→ EXERCISE
Copy every line of the records below that holds the word "agent".

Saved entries
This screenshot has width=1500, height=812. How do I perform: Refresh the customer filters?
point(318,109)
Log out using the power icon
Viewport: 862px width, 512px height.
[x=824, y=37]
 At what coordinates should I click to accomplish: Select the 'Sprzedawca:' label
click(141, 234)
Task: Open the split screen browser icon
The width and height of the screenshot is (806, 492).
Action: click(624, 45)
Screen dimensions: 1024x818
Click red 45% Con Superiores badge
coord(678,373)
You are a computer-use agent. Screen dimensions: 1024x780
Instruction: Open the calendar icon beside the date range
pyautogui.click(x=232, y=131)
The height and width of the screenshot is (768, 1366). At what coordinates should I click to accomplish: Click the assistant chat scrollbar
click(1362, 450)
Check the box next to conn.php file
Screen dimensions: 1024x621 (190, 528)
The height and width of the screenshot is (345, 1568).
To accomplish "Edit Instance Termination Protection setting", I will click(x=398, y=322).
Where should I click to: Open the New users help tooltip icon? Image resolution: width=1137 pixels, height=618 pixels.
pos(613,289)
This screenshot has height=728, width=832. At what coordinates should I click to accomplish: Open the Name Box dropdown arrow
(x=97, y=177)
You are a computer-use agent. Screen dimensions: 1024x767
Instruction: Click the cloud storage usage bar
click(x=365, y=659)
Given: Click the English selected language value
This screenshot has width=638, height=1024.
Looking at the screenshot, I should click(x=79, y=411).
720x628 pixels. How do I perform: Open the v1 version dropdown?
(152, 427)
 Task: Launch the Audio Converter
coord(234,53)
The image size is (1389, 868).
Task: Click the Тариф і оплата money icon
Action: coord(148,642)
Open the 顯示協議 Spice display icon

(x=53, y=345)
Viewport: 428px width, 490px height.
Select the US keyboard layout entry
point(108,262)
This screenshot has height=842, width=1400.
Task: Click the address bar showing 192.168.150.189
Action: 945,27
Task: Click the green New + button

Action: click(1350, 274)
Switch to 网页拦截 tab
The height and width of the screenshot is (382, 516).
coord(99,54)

→ ANSWER TO THIS EXERCISE
You are a computer-use agent. Screen dimensions: 1024x780
You are a computer-use agent. Screen dimensions: 1024x767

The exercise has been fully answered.